James Webb Space Telescope (JWST)
Why in News?
- The James Webb Space Telescope (JWST) has recently discovered six Monster galaxies, formed roughly 500-700 million years after the Big Bang, according to a Study.
Highlights
- The researchers spotted the six monster galaxies using the Cosmic Evolution Early 44 Release Science programme of JWST.
- The programme studies the formation of the earliest galaxies when the universe was less than 5% of its current age.
- Researchers turned the telescope to a patch of the sky close to the Big Dipper, which appears to harbor a group of stars that form a pattern in the night sky.
- The Hubble space telescope first observed this region in the 1990s.

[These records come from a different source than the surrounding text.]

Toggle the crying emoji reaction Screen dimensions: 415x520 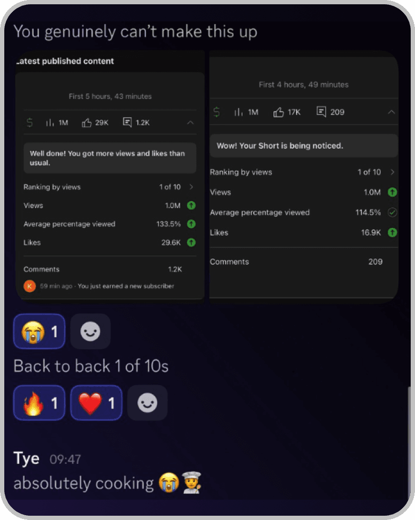(x=39, y=332)
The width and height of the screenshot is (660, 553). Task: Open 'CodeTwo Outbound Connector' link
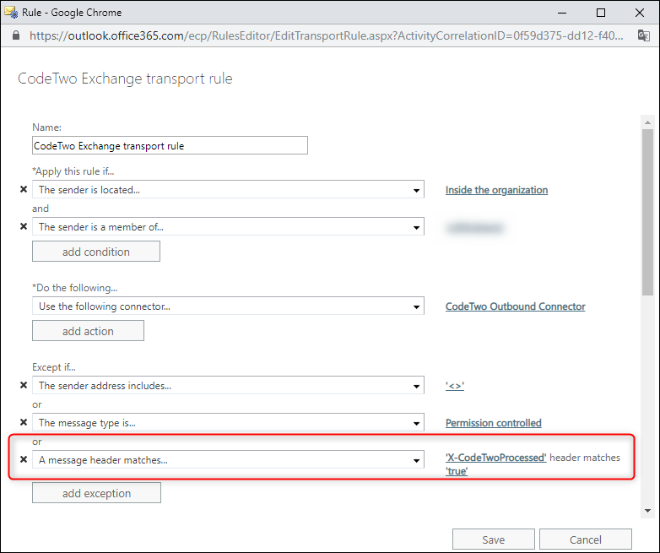tap(515, 306)
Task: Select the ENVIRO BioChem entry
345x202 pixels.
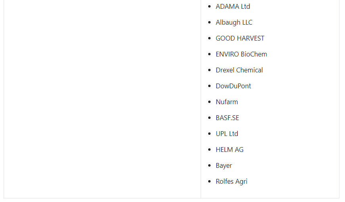Action: (x=242, y=54)
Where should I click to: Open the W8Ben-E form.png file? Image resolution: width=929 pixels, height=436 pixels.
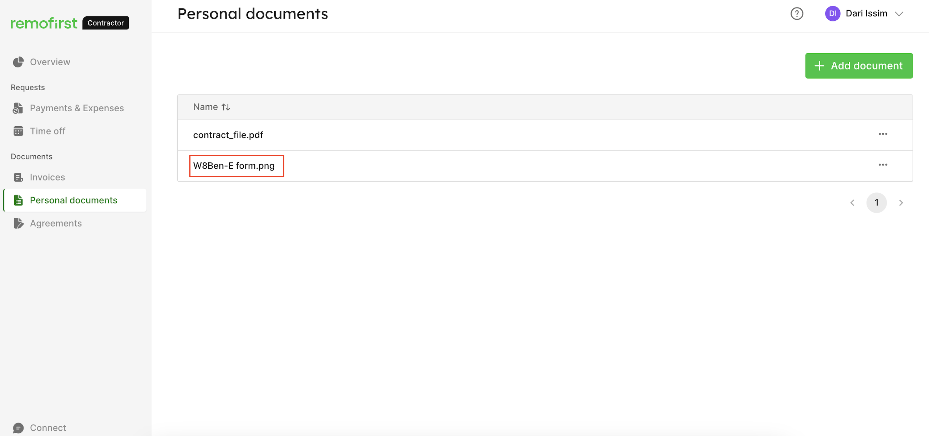click(x=234, y=166)
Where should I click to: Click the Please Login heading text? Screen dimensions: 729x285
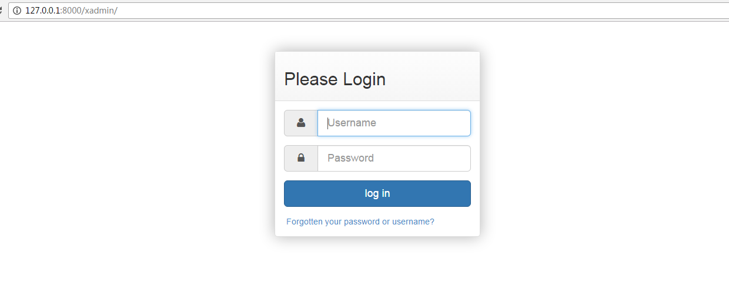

- The Big Dipper is an asterism of stars, in the constellation Ursa Major (also known as the Great Bear). It consists of seven bright stars, four forming a rectangular “bowl” shape and three forming a “handle”.
- It is often used as a navigational tool, a reference point for stargazing, and as a symbol in popular culture.
- Despite having the same mass as the Milky Way, one of the galaxies is 30 times smaller.
- This indicates the presence of large and mature but remarkably compact galaxies teeming with stars far sooner than scientists had considered possible.
- The telescope reveals that six large, mature galaxies are as old as the Milky Way and exist around 540-770 million years after the Big Bang.
- The universe was roughly 3 % of its current age at the time.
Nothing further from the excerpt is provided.